Zero Tenacity 3:1 Back2TheGame

Zero Tenacity błyskawicznie zapisuje punkt meczowy

Finałowe starcie Rift Legends zapowiadało się na naprawdę zacięte. Wszak mówiliśmy tutaj o dwóch formacjach, które w poprzednich swoich starciach udowodniły, że potrafią walczyć do końca i się nigdy nie poddają. Pokazało to Zero Tenacity w meczu z Kiedyś Miałem Fun, ale pokazało to też Back2TheGame i to dwukrotnie. Wczoraj jednak, przynajmniej w pierwszych dwóch grach, o żadnej zaciętości mowy nie było. To gracze Z10 ewidentnie lepiej czuli się nie tylko w lanowym środowisku, ale też i na samym Summoner's Rifcie. Zarówno pierwsza potyczka, jak i druga została przez nich wygrana bez praktycznie najmniejszych problemów. Co prawda kilka razy B2TG zebrało się na drobne zrywy, lecz nie znaczyły one praktycznie nic w ostatecznym rozrachunku. Tak więc po dwóch bijatykach tablica wyników wskazywała 2:0 na korzyść Jakuba "Jactrolla" Skurzyńskiego i jego kompanów.

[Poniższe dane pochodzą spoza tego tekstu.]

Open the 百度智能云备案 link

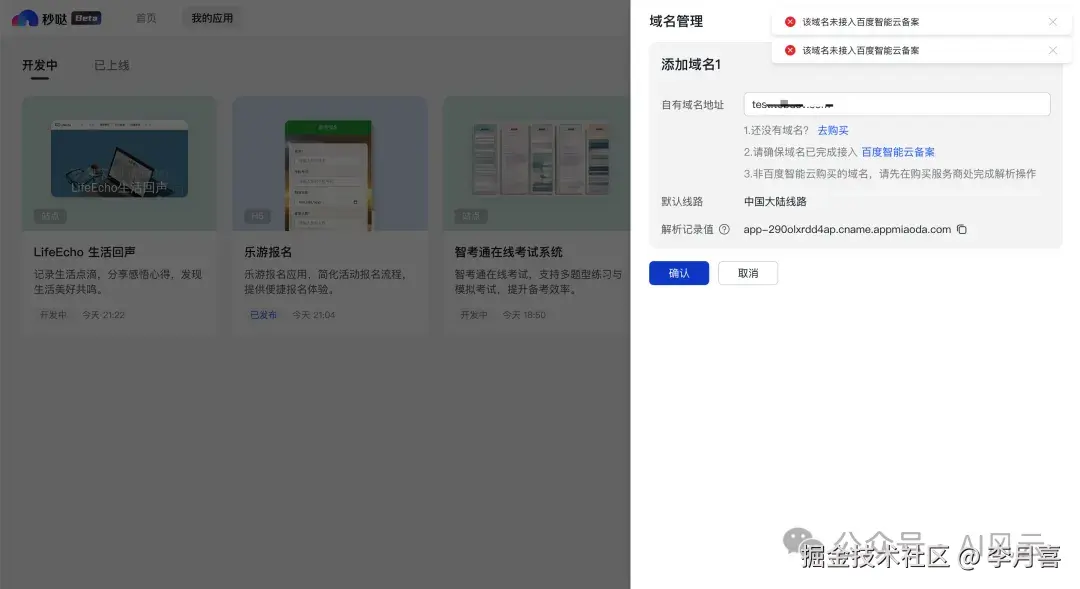tap(900, 151)
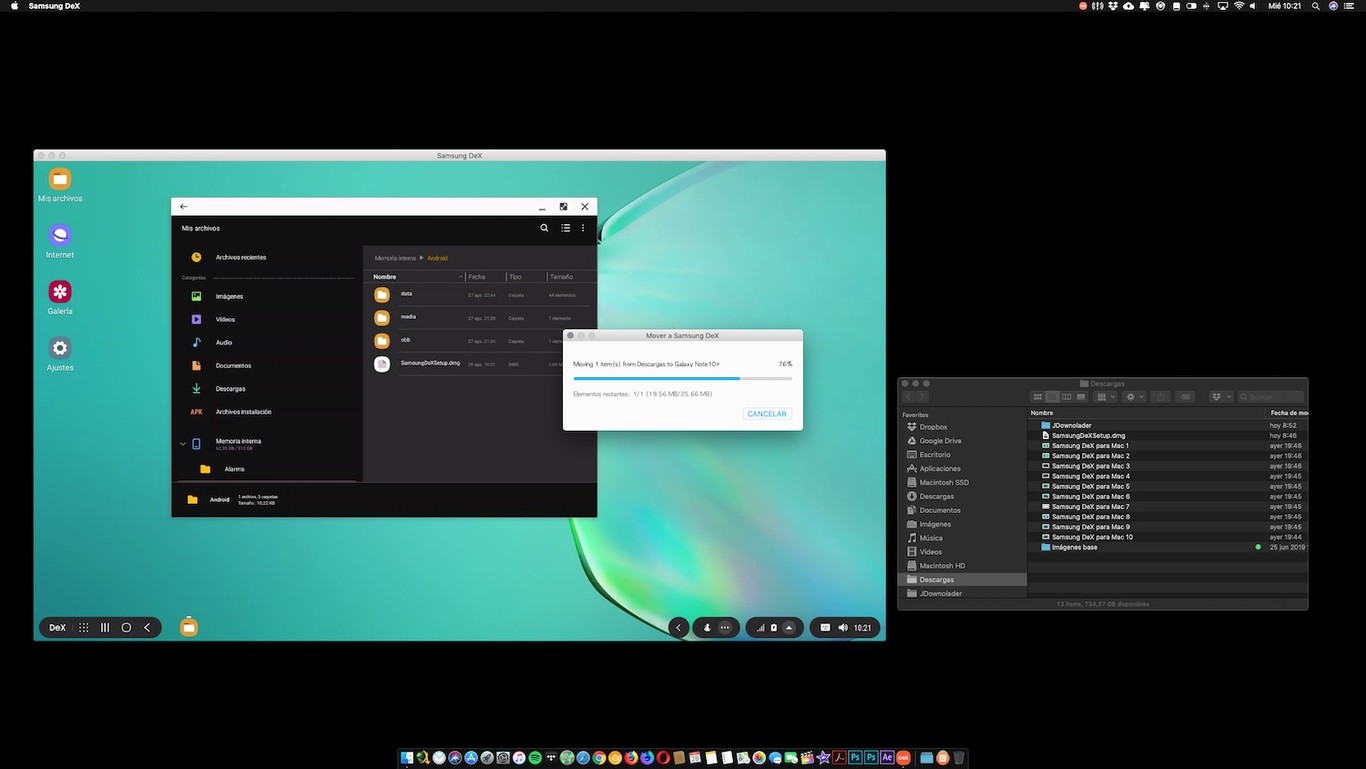Image resolution: width=1366 pixels, height=769 pixels.
Task: Open the app drawer from the DeX taskbar
Action: click(83, 627)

Czy to Ultraliga, czy Rift Legends – Z10 i tak wygrywa

Tak więc po raz kolejny Back2TheGame musiało odwołać się do swojej nazwy i rozpocząć powrót do gry. Przez pierwszych kilkanaście minut trzeciej potyczki nie było natomiast mowy o tym, aby B2TG miało coś jeszcze w tej serii wskórać. Zero Tenacity dominowało na każdej linii i coraz bardziej przybliżało się do końcowego triumfu. Ta dominacja jednak okazała się zgubna. Gracze serbskiej organizacji czuli się już zbyt pewnie, przez co robili głupie błędy. A rywale powoli, powoli, konsekwentnie wykorzystywali chwile niemocy Z10 i odrabiali straty. Finalnie gra ta sięgnęła momentu, że to podopieczni Jakuba "Blodgharma" Czerwińskiego przejęli już nad nią kontrolę i ostatecznie doprowadzili do wyniku 2:1.

Ale to było jedynie odwleczenie nieuniknionego. W czwartej odsłonie serii ponownie to Zero Tenacity zdominowało wczesny etap starcia. Tym razem jednak, będąc mądrzejszym o poprzednią bitwę, nie wypuściło przewagi z rąk. Oczywiście pojawiło się kilka mniejszych potknięć, lecz nie miały one większego znaczenia. Ciekawa kompozycja Back2TheGame nie zdała egzaminu, toteż Tobiasz "Agresivoo" Ciba i jego towarzysze musieli pogodzić się z porażką. Tak więc po raz kolejny na naszej scenie zatriumfowało Z10, które nie dość, że obroniło tytuł mistrza Polski, to jeszcze zgarnęło bilet na EMEA Masters.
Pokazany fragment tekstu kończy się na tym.